Au début du mois, Erdogan a déclaré que l’élection de dimanche serait sa dernière selon la constitution. Ses détracteurs considèrent ses commentaires comme un stratagème pour gagner les votes de sympathie de ses partisans ébranlés par la crise du coût de la vie, ainsi que comme une stratégie visant à faire adopter les amendements constitutionnels.
L’OPPOSITION ESPÈRE REBONDIR
Une alliance de six partis d’oppositiondirigée par le CHP, s’est désintégrée à la suite d’une défaite électorale dévastatrice l’année dernière. Les partisans de l’alliance ont été démoralisés après avoir échoué à renverser Erdogan malgré la crise économique et les retombées d’un tremblement de terre catastrophique.
La capacité du CHP à conserver les grandes villes qu’il a conquises il y a cinq ans contribuerait à revitaliser le parti et lui permettrait de se présenter comme une alternative au parti au pouvoir d’Erdogan. Perdre Ankara et Istanbul au profit du parti d’Erdogan pourrait, en revanche, mettre un terme aux aspirations présidentielles de Yavas et d’Imamoglu.
Le CHP a procédé à un changement de direction peu après la défaite électorale, mais il reste à voir si le nouveau président du parti, Ozgur Ozel, pharmacien de 49 ans, peut enthousiasmer les partisans.
CAMPAGNE DÉLOYALE
Comme lors des élections précédentes, Erdogan a profité des avantages liés à son mandat, se prévalant souvent des ressources de l’État lors de sa campagne. Environ 90 % des médias turcs sont entre les mains du gouvernement ou de ses partisans, selon les groupes de surveillance des médias, et font la promotion des campagnes du parti au pouvoir et de ses alliés, tandis que les médias de l’Union européenne font la promotion des campagnes du parti au pouvoir et de ses alliés. tout en niant l’opposition la même opportunité.
Le radiodiffuseur public TRT a consacré 32 heures de temps d’antenne au parti au pouvoir au cours des 40 premiers jours de campagne, contre 25 minutes consacrées aux challengers, selon l’opposition.
Pendant la campagne, Erdogan a lancé des avertissements à peine voilés aux électeurs pour qu’ils soutiennent les candidats soutenus par le parti au pouvoir s’ils veulent bénéficier des services gouvernementaux.
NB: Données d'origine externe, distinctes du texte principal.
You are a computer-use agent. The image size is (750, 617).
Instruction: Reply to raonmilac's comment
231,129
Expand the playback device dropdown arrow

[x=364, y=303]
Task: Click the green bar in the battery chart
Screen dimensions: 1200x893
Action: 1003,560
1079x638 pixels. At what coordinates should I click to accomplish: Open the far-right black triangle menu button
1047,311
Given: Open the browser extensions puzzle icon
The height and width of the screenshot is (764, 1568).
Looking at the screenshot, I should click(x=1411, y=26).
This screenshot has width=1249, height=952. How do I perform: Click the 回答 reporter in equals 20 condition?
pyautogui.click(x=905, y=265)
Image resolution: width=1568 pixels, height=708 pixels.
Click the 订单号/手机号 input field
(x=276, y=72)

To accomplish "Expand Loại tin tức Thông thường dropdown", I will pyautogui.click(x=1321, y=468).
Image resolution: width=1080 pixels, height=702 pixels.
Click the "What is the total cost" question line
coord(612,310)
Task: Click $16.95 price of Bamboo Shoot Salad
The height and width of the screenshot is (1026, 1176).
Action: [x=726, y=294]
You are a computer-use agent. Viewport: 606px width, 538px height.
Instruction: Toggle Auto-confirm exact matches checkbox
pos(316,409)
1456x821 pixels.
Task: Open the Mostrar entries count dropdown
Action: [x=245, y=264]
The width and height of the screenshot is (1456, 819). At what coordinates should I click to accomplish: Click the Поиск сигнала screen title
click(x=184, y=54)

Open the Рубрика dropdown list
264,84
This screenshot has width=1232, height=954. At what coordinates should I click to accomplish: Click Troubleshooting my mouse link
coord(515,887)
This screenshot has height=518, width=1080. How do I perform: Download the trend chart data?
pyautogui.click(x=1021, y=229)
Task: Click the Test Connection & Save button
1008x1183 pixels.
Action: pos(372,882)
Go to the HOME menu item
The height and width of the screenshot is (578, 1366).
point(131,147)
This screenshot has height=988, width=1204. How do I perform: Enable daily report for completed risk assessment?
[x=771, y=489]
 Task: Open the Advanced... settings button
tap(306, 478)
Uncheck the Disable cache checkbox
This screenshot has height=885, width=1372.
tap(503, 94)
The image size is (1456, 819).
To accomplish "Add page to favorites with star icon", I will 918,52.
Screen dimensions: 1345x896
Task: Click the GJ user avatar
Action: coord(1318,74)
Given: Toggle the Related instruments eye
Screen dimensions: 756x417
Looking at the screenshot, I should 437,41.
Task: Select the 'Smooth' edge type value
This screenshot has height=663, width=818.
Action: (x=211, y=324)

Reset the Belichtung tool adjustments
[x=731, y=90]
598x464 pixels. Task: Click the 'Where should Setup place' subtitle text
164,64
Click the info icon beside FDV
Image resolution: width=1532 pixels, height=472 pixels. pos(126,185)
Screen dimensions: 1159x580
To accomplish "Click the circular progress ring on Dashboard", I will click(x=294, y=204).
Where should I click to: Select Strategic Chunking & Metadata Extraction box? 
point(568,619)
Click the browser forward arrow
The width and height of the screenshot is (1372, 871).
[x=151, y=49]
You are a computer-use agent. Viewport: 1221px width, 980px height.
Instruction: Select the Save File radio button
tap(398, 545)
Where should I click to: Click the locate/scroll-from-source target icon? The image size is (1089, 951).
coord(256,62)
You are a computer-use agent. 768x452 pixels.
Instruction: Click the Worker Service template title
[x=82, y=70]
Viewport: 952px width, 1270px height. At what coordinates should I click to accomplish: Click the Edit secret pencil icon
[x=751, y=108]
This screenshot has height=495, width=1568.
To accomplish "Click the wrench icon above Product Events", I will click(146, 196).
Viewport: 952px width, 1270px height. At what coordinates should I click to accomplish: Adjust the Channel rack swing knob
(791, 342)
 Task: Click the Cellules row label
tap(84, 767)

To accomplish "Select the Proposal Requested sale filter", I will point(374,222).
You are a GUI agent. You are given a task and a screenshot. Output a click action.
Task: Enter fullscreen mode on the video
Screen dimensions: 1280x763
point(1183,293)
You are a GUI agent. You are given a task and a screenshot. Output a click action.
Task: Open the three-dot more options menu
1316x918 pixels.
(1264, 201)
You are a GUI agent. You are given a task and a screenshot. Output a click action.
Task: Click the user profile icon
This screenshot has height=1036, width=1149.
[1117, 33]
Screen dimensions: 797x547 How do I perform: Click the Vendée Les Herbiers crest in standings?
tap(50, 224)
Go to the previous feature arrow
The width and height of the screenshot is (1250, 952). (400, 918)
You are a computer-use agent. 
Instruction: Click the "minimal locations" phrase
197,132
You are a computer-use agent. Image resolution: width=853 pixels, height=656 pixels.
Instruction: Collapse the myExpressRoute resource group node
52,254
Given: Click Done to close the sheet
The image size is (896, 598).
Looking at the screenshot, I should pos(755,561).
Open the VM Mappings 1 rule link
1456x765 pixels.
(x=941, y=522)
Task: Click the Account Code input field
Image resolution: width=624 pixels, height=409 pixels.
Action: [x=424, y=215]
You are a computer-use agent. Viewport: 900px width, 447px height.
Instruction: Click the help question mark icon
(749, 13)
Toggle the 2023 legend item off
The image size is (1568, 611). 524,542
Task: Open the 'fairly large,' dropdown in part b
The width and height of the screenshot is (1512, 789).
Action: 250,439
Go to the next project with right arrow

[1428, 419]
Il a augmenté le salaire minimum de 49 % pour soulager les ménages, malgré les efforts de son gouvernement pour contrôler l’inflation élevée.
Le dirigeant turc a également continué à mettre en avant les succès de son pays dans l’industrie de la défense lors de ses meetings de campagne. Un prototype de l’avion de chasse turc, le KAAN, a effectué son premier vol le mois dernier, ce qui, selon les critiques, a été programmé avant les élections.
LES VOTES KURDES
Les électeurs kurdes représentent environ 10% de l’électorat d’Istanbul et leur vote pourrait être décisif dans la course à la mairie.
Le parti pro-kurde de Turquie – désormais connu sous le nom de Parti de l’égalité et de la démocratie des peuples, ou DEM – a choisi de soutenir Imamoglu lors des élections municipales de 2019, ce qui l’a aidé à gagner. Cette fois-ci, cependant, le parti présente ses propres candidats, dans une démarche qui pourrait détourner les voix d’Imamoglu.
Toutefois, selon certains observateurs, le parti a délibérément désigné deux candidats peu médiatisés en soutien tacite du maire actuel. Le parti kurde a toujours eu des hommes et des femmes qui se partagent les postes de direction.
Par ailleurs, le parti DEM devrait remporter de nombreuses municipalités dans les régions du sud-est de la Turquie, majoritairement peuplées de Kurdes. La question reste de savoir si le parti sera autorisé à les conserver. Les années précédentes, le gouvernement d’Erdogan a démis les maires élus de leurs fonctions en raison de leurs liens présumés avec des militants kurdes et les a remplacés par des administrateurs nommés par l’État.
Lors d’un rassemblement dans la ville majoritairement kurde de Hakkari le 15 mars, Erdogan a exhorté les électeurs à ne pas voter pour des personnes qui, selon lui, transféreraient des fonds municipaux à « l’organisation terroriste », en référence à l’organisation interdite des Parti des travailleurs du Kurdistanou PKK.